In a similar fashion to the latest Nancy Drew movie, the costumes were impeccable. Absolutely a feast for the eyes. The contrast of the maid uniforms of 'the help' and the over the top frou-frou of the southern women of the sixties was striking. What was interestingly missing, however, was a soundtrack of much note. I noticed the music only a couple of times, and when I did I was surprised at it's inclusion. That didn't diminish the feel of the movie, however; I was mesmerized from the opening scene to the last. In fact, we all were just glued to our chairs when the end credits started to roll; for myself, I was definitely lost in contemplative thought concerning the subject matter.
The movie deals with the racist attitudes that prevailed in that time period in upper-class Jackson, Mississippi. For this Pacific Northwest girl, it rubs me raw to see injustice due to skin color, so just watching this stirred a fair amount of anger. However, the subject was handled with a good balance of reality of the situation and clever get-even to make it pretty enjoyable and entertaining. The narrative moved along smoothly and at a good pace, incorporating characters that were both easy to relate to and likeable. The one character that you were supposed to not like so much was perfect in her role; Hilly (played by Bryce Dallas Howard) was easy to detest for her bad behavior heavily disguised as southern belle (and a stunningly beautiful southern belle, at that).
The main character, Skeeter, is the youngest of a genteel southern family who employed maid help. Skeeter was raised by a sweet, black maid (Constantine) played by Cicily Tyson. An aspiring writer, Skeeter witnesses the injustice done to the black help by their white employers in her own hometown, and chooses to work at writing and publishing their stories. Emma Stone plays Skeeter, and it was a pure joy to watch her in this role.
|Emma Stone as Skeeter|
The bottom line:
If you have a soft-spot for the south as much as I do, you will definitely enjoy this movie. The subject matter is serious but handled well, while maintaining a lighter feel. Expect to contemplate the cultural relations between blacks and whites upon your leaving the theater, though, as I'm sure the imagery will not leave you anytime soon.

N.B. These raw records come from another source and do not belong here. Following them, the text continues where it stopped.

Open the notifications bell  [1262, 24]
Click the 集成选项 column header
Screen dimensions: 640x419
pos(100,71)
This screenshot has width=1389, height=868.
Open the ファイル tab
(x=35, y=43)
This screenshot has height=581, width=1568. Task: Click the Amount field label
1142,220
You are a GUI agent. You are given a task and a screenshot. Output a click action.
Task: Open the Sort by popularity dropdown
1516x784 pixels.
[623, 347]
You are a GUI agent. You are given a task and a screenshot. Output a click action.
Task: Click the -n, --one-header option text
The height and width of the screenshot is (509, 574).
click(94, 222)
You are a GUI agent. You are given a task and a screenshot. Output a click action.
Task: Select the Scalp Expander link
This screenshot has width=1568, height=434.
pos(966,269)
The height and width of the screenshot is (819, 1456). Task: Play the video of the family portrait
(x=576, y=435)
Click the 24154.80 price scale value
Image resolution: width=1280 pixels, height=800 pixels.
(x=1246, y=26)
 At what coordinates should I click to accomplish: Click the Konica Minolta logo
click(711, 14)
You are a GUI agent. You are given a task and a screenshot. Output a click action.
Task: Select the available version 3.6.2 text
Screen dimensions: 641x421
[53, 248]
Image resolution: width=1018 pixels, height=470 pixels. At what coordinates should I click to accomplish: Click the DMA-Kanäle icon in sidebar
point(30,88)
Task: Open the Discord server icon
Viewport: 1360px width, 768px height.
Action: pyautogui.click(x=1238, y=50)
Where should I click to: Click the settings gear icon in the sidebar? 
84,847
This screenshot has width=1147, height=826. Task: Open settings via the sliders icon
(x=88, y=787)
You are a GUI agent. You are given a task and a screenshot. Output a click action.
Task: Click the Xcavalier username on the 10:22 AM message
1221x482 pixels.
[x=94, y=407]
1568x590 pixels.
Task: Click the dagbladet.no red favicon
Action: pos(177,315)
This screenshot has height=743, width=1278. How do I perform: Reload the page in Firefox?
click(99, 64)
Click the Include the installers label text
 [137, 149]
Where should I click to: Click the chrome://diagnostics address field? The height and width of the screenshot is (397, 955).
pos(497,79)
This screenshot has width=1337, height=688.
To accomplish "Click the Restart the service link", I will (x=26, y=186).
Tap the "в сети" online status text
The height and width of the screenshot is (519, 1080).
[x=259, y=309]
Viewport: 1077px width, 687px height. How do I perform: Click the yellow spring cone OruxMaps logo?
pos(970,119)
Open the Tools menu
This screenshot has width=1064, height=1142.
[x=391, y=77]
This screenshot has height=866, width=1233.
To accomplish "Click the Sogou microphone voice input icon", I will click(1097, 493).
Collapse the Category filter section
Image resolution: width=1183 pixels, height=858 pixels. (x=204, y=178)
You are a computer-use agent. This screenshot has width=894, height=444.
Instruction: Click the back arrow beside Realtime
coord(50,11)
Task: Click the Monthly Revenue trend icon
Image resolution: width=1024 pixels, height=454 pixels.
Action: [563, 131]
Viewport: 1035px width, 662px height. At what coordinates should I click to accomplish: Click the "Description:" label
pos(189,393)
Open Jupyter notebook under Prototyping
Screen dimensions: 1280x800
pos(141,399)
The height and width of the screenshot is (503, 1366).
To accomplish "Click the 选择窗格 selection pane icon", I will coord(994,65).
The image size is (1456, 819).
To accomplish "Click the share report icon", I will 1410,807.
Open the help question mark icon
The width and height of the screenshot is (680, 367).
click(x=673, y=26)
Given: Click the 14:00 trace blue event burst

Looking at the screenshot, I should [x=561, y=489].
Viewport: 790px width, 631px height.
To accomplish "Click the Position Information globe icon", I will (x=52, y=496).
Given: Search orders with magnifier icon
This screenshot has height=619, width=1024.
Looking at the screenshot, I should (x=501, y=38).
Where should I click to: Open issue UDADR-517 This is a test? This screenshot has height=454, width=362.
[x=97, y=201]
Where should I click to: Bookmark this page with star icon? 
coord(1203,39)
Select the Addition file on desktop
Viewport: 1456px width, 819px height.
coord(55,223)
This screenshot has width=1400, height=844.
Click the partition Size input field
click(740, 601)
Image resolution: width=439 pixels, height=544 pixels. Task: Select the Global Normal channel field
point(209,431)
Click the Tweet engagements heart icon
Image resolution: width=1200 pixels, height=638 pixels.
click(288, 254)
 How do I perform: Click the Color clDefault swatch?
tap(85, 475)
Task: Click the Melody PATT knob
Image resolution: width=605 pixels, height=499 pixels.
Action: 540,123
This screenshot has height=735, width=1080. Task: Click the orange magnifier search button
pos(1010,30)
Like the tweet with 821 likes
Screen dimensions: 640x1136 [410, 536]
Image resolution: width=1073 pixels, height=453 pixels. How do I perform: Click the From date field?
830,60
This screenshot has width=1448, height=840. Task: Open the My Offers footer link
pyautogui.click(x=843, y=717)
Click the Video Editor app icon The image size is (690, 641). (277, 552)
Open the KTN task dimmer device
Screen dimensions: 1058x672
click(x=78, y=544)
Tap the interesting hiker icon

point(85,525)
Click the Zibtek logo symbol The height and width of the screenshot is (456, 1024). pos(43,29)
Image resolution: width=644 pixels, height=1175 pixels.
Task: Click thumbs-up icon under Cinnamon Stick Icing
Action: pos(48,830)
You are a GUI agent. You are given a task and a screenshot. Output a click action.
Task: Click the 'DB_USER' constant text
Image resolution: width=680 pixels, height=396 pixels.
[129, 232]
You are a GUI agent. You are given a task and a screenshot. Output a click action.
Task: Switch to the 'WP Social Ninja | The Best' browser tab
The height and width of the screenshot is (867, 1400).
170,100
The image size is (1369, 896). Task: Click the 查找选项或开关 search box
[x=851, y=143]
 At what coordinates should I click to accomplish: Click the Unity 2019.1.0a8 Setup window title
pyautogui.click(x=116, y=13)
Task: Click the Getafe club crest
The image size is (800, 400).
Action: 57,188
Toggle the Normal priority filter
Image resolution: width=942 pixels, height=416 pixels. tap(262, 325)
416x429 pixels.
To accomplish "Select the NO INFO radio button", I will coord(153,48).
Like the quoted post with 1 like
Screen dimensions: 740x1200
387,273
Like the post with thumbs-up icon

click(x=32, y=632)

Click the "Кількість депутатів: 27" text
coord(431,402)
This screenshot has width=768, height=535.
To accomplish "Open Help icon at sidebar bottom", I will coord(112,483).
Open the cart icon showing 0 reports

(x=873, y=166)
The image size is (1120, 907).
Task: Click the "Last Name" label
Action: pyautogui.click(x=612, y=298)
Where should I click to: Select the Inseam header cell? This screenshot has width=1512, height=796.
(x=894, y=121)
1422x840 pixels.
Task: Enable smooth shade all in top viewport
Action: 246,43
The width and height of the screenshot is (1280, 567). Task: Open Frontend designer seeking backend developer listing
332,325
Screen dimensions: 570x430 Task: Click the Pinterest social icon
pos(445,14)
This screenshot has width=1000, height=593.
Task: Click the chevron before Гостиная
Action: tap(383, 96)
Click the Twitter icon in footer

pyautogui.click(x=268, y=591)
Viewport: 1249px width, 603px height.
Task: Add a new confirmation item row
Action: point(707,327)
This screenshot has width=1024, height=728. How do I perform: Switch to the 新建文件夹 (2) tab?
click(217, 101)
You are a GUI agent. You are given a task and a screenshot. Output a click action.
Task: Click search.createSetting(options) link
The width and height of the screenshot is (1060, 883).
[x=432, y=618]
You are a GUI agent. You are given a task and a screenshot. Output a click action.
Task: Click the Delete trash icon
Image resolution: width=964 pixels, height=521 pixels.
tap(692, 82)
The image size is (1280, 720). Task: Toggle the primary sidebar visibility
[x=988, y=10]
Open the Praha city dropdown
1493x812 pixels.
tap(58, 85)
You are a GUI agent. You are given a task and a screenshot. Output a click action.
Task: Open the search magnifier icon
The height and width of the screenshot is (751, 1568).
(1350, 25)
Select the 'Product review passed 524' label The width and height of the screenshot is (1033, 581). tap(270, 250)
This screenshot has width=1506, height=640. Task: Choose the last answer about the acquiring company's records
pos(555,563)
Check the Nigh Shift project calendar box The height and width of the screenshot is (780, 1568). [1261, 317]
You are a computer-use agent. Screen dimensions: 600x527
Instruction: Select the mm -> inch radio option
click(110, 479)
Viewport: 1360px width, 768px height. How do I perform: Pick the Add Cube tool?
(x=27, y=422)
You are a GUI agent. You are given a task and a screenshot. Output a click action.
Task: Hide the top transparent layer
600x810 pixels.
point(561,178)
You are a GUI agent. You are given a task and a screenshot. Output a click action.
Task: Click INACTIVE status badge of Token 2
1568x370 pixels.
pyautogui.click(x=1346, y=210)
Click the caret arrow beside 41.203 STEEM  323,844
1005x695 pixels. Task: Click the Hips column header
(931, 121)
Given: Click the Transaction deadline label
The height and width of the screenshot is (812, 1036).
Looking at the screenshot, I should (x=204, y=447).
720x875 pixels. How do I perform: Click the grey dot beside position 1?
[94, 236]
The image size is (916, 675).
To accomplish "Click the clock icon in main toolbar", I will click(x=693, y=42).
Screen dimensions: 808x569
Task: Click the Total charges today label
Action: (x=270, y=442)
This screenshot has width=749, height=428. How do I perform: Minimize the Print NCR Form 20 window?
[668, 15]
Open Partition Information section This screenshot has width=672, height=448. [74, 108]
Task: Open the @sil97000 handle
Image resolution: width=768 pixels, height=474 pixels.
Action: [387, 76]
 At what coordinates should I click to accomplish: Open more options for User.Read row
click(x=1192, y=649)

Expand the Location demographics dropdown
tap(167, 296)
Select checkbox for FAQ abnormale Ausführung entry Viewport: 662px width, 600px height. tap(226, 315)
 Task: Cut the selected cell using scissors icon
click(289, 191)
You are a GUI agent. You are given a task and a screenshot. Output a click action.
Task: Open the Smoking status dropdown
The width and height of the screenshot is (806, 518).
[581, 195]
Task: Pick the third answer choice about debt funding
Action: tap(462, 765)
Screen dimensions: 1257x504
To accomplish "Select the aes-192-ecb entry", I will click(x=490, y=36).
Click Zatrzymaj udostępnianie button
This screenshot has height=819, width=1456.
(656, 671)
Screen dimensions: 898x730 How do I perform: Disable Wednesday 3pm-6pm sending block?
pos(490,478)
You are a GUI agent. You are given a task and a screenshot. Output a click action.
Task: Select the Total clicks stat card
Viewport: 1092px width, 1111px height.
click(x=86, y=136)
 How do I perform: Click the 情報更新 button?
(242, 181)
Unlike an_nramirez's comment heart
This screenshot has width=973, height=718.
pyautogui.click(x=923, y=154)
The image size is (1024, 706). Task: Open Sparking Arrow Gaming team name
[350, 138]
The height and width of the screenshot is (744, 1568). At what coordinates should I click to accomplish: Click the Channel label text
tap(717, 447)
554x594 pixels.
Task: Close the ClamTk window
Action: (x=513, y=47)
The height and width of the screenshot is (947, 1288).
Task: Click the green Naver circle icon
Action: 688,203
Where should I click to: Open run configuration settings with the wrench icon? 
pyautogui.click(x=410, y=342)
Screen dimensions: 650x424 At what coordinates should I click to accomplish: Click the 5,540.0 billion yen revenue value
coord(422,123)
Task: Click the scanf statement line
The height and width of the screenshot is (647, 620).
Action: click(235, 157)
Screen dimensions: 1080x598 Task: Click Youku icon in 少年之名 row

post-script: After writing and publishing this post, I took the opportunity to ask my southern husband if his family, or anyone he knew, had black help when he was growing up. I got the feeling he didn't want to talk about it much, but said that they had help while they lived in Alabama for a time (which must have been in the sixties sometime). The first time I visited his family after we were married in '92, his grandmother (Miss Tee, who was in her late seventies at the time) had maid help, as well. When Miss Tee referred to her in a possessive (and what I considered a very derogatory) way, she just blinked at me in total ignorance; she couldn't understand my indignation at the use of such language towards a black woman. Such a difference in culture...simply amazing.